■ Supplied records
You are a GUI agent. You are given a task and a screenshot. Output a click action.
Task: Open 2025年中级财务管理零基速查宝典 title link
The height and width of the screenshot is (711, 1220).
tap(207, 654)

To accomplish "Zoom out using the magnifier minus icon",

---

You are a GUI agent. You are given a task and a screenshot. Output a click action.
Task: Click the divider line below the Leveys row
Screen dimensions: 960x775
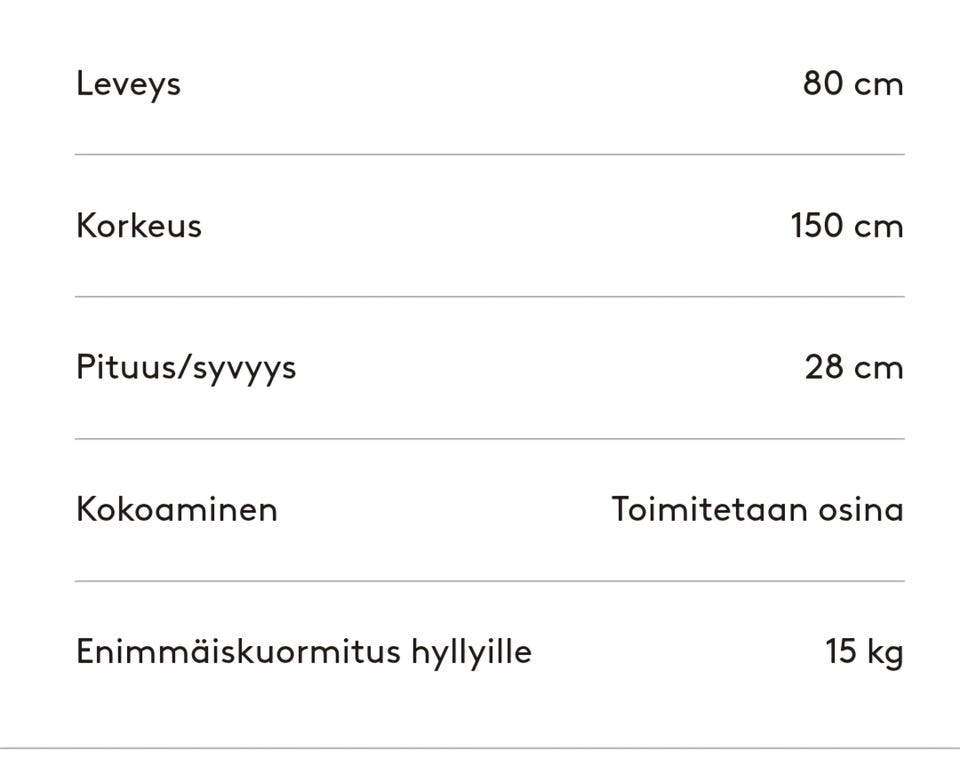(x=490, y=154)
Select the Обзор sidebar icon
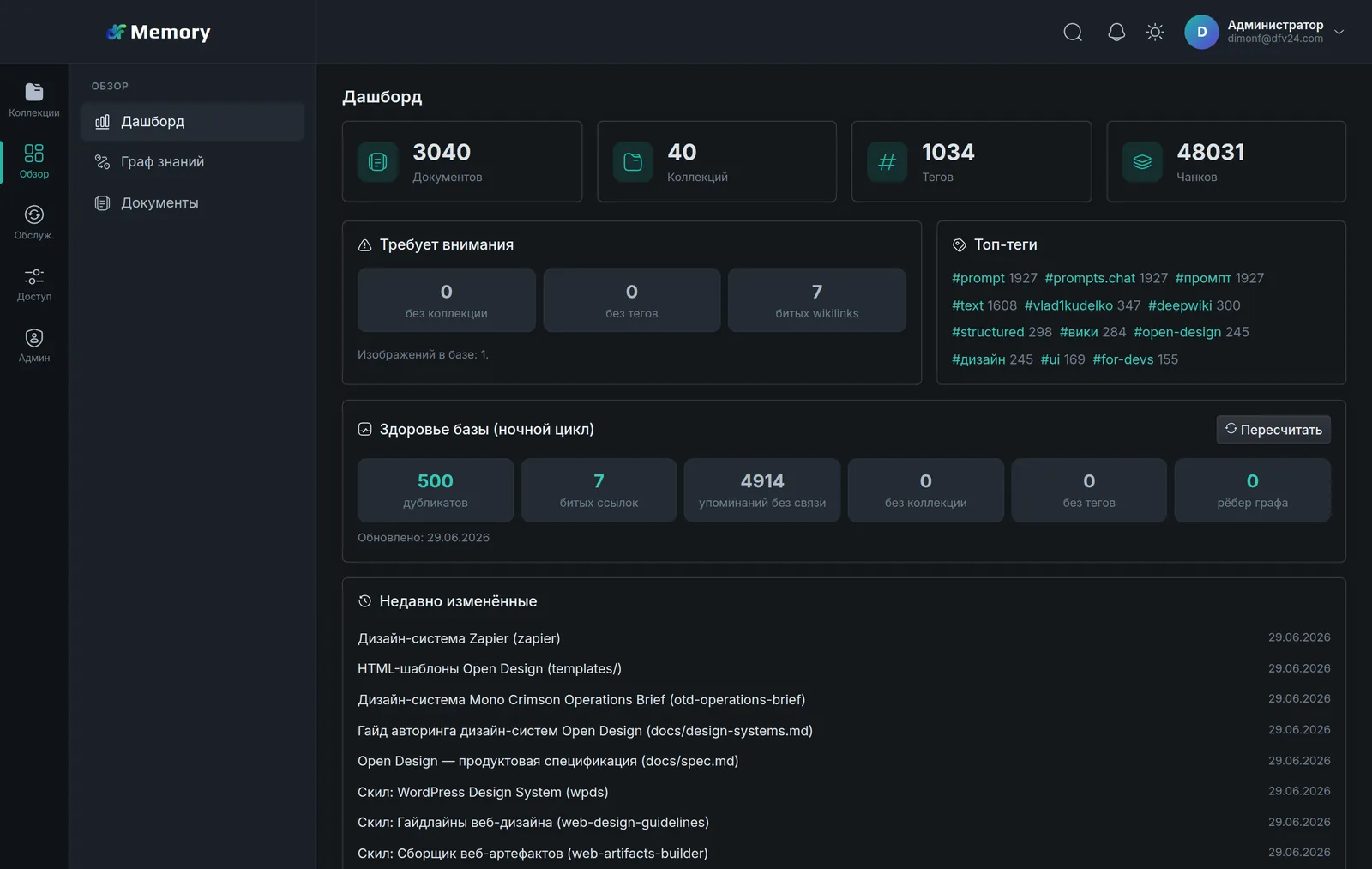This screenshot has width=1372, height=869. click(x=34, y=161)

■ Work required
Retype only the lines above between the line with "Task: Open 2025年中级财务管理零基速查宝典 title link" and the line with "out using the", counting those two lines as well, and keep every character as it is.

■ Result of this task
Task: Open 2025年中级财务管理零基速查宝典 title link
The height and width of the screenshot is (711, 1220).
tap(207, 654)

To accomplish "Zoom out using the magnifier minus icon",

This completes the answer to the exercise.